Rushdie is releasing his newest novel, The Seventh Wave, on Substack. The move harks back to an earlier mode of publishing fiction, as serialisation. The likes of Madame Bovary, The Pickwick Papers and Heart of Darkness were all originally published in magazine instalments that people paid for. Rushdie believes the next great innovation in writing hasn’t yet emerged. “I think that new technology always makes possible new art forms, and I think literature has not found its new form in this digital age,” he said recently.
As a writer, I’ve always been interested in the audacity of risk. Innovation. Rule-breaking. “Make it new” was Ezra Pound’s call to arms and 35 years ago a slim little volume entered my world like a depth charge of possibility. It made writing new; felt like it minted a form of its own. It was Michael Ondaatje’s Coming Through Slaughter, and I’ve carried my battered Picador paperback around for decades now; the pages are almost greasy from being dog-eared and scribbled upon. What is it, exactly? An account, of the life of jazz musician Buddy Bolden. A daring little book that defies categorisation, experimenting with fiction and nonfiction, photography, diary entry and reportage. Bolden was known for his dazzling musical improvisations and there’s something of that rhythmical energy in Ondaatje’s alchemy.

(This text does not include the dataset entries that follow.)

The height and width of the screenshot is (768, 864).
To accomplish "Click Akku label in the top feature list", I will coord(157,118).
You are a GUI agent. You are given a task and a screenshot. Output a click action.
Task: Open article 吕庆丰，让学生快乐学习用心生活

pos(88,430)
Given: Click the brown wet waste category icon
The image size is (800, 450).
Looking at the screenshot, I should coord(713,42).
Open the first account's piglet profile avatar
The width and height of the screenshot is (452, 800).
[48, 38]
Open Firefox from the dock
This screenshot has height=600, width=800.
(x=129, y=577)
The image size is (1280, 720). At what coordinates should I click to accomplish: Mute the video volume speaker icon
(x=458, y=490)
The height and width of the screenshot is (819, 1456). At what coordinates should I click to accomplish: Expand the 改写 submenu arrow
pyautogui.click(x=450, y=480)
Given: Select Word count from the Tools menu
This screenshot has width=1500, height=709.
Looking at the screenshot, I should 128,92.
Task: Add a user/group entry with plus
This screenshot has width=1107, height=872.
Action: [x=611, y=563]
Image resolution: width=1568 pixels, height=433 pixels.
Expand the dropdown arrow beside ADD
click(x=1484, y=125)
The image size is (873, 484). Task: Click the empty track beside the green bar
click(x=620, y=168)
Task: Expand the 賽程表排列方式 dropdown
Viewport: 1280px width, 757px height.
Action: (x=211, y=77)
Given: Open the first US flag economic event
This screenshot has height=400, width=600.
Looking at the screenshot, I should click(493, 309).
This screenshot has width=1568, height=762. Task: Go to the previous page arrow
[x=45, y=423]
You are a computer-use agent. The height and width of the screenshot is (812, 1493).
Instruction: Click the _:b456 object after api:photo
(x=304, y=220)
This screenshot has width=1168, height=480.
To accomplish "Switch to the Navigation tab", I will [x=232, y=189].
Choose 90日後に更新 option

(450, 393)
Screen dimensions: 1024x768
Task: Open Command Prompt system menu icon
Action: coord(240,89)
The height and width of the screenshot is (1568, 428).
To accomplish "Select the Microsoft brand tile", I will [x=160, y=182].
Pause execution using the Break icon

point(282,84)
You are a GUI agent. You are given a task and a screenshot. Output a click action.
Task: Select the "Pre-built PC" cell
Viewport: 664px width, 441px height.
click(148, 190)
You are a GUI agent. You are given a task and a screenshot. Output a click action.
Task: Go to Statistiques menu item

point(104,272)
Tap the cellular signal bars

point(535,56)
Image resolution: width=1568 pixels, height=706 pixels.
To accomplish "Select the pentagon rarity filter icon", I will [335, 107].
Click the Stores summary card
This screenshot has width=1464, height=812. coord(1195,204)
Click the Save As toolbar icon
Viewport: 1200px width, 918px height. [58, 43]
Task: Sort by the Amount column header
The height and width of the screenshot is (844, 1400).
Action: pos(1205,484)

Coming Through Slaughter is the embodiment of Pound’s aphorism. The aim, as a fiction writer, is to create something fresh and startling and bold; a new voice, a new way, perhaps a new form. It’s fearless writing with something so beguilingly youthful to it. It captures a muscular, seemingly effortless moment of creative risk-taking which is often so hard to return to as life closes around you and you have to think about sellable books; about actually making a living from the deeply insecure creative existence.
“I got very attracted to the idea recently… of trying out things I’ve never done before,” said Rushdie of his plunge into the Substack world. “I’m going to make it up as I go along… I’m just diving in and que sera sera, you know. It will either turn out to be something wonderful and enjoyable, or it won’t.”
Now I’ve found another writer who shocks with their audacity, in the most exhilarating way. Joelle Taylor has just won Britain’s premier award for poets, the T.S. Eliot prize, with her collection C+nto. Her writing blazes with rage and tenderness. Again, what is it, exactly? Poetry and performance, stage direction and incantation, elegy and manifesto. It is a new tuning fork.
I’m restless for new forms of writing. Was recently approached by a composer who suggested a collaboration on a song cycle, an old musical form of narrative; we’re using, updating, the voice of the audaciously honest Heloise of Heloise and Abelard fame. I don’t quite have the courage for poetry – fiction covers over the cracks – but this feels like the next best thing. It’s gleeful, reviving, to be plunging into something fresh.